__Task__. Output every item below word for word, leaving out the pictures.

__Data for processing__.
◆ ◆ ◆

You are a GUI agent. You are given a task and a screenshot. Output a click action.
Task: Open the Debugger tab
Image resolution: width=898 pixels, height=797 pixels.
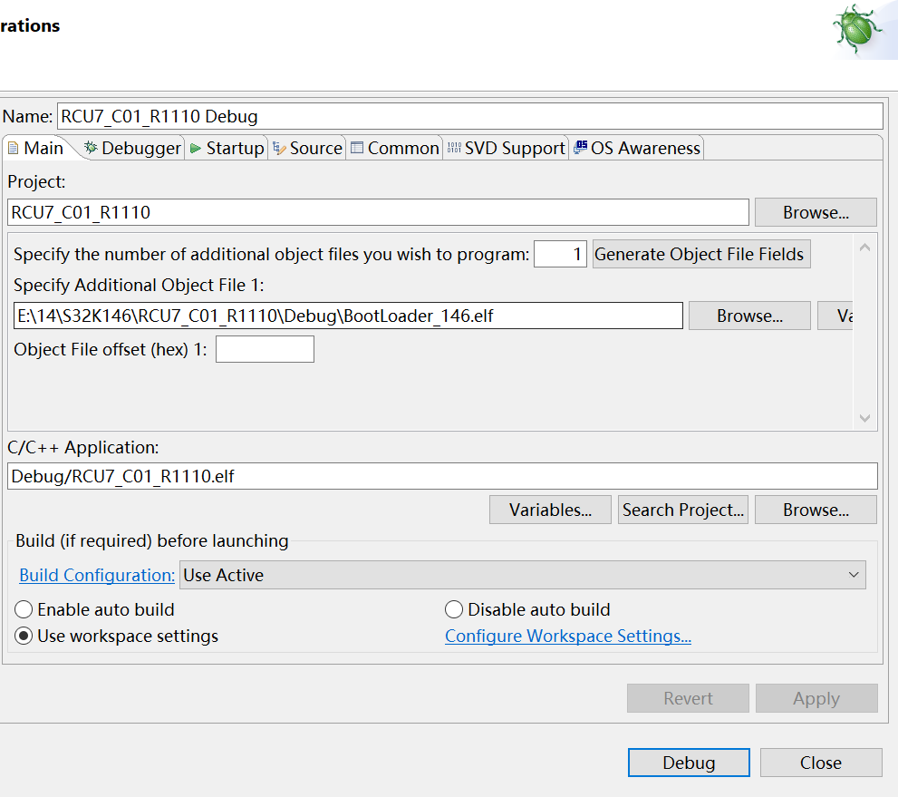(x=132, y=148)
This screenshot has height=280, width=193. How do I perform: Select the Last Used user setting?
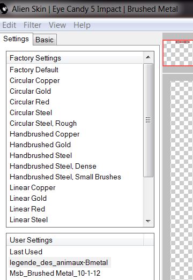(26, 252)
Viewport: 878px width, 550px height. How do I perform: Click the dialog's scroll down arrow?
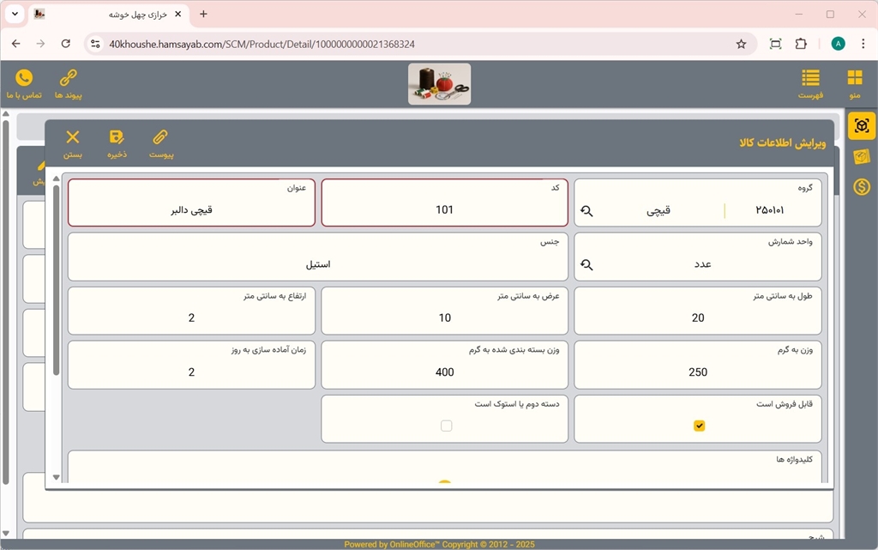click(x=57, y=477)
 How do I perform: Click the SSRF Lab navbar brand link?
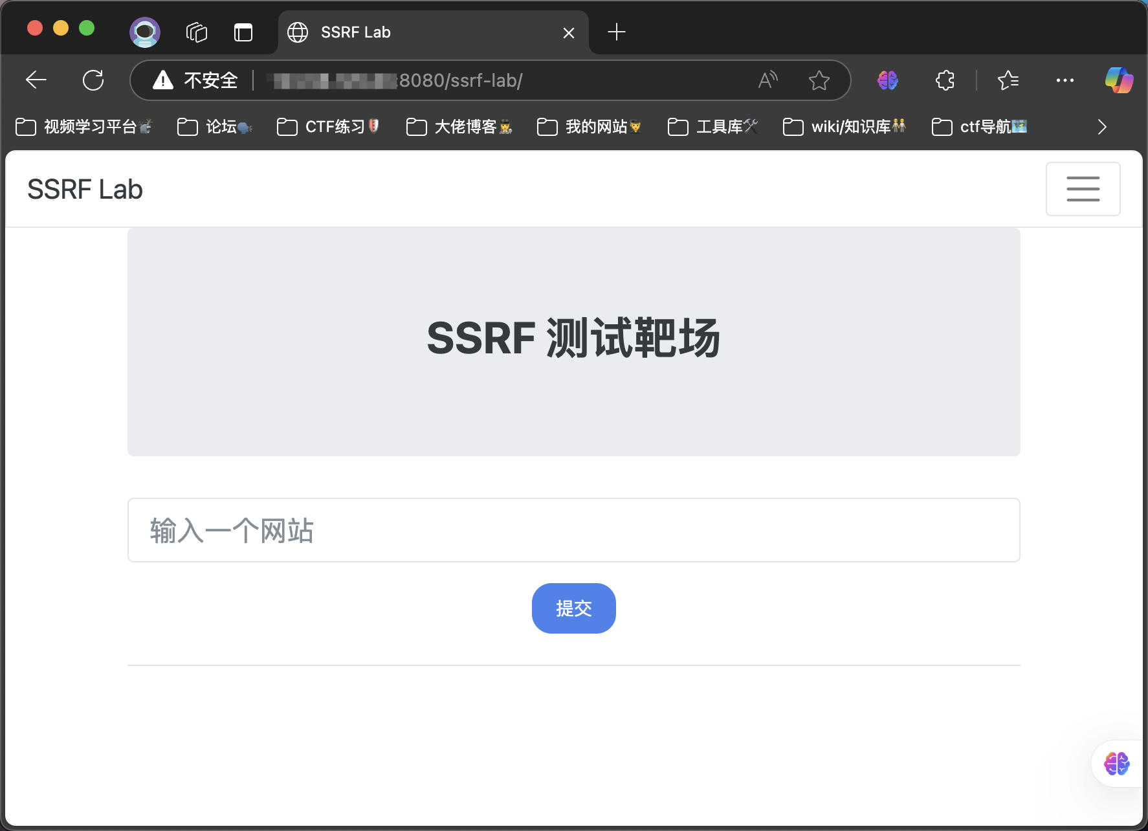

◆ ◆ ◆

__Final result__.
You are a GUI agent. You are given a task and a screenshot. Output a click action.
Task: Open the Debugger tab
Image resolution: width=898 pixels, height=797 pixels.
(x=132, y=148)
This screenshot has height=280, width=193. How do I perform: Select the Last Used user setting?
(26, 252)
Viewport: 878px width, 550px height. How do I perform: Click the dialog's scroll down arrow?
click(x=57, y=477)
 How do I perform: Click the SSRF Lab navbar brand link?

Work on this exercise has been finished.